24 NOVEMBRE - POLITIQUE/BEAU LIVRE France

Zvonimir Novak- Photo DR/L'ÉCHAPÉE

Zvonimir Novak, professeur d'arts appliqués, est un "stickophile ». L'auteur de Tricolores collectionne en effet depuis longtemps les autocollants politiques, de la "vignette gommée » de la fin du XIXe siècle à sa version contemporaine qui fut "l'outil majeur du militant politique de la fin du XXe siècle ». Plus largement, il s'intéresse à tous les papiers éphémères qui depuis cent trente ans ont servi la propagande politique. Car, pour notre chasseur-décrypteur d'images, tracts, mais aussi bordereaux, bons de commande et autres bulletins électoraux constituent "des véritables trésors graphiques souvent oubliés » qu'il traque aussi bien dans les caves, greniers et marchés aux puces que dans les archives officielles. C'est l'intérêt majeur de ce livre riche de 800 reproductions : offrir une matière diversifiée qui s'aventure bien au-delà de la seule affiche politique, déjà souvent traitée. L'autre originalité de ce beau livre étant évidemment son sujet puisque l'historien iconographe se penche sur les outils de propagande des droites françaises, et de l'extrême droite en particulier, dont il souligne l'"activisme visuel".

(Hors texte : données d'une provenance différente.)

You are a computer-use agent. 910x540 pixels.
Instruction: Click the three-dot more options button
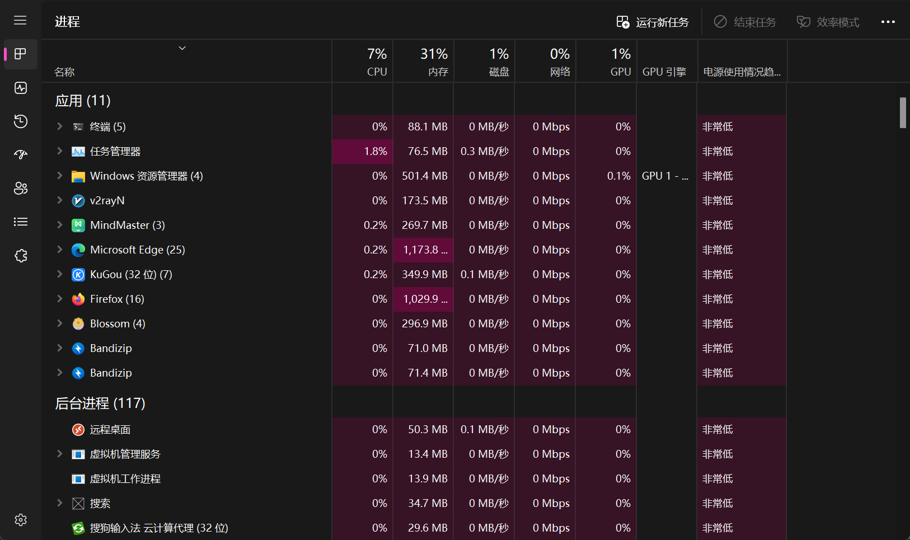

Du boulangisme, premier national-populisme qui sera un "formidable producteur d'images, pensées par des hommes de presse", au gaullisme en passant par le Front national et les partis de la droite conservatrice ou libérale, Novak, tout en dressant un panorama très complet (un tableau en fin d'ouvrage replace ces formations dans le temps et sur un échiquier politique), raconte notamment l'évolution des signes vers l'abstraction, le coq, la fleur de lys et le drapeau tricolore cédant la place dans l'entre-deux-guerres au svastika ou à la croix celtique.

C'est le sixième titre d'une collection baptisée "Action graphique" qui se penche sur la création non marchande, sur cette esthétique de combat, cette "lutte des signes » qui caractérise la communication politique. D'ailleurs, les formations politiques semblent n'avoir jamais été plus créatives que lorsqu'elles étaient dans la contestation, dans l'affrontement, comme en témoignent dans les années 1930 les joutes graphiques antibolchevisme versus antifascisme.

Le profil de l'éditeur ne laisse place à aucune ambiguïté : cette histoire visuelle n'est pas la réhabilitation idéologique d'une imagerie militante mais un décodage critique instructif pour comprendre comment se fabrique la manipulation... Et pour rendre notre regard d'"icono consommateur » gavé plus averti.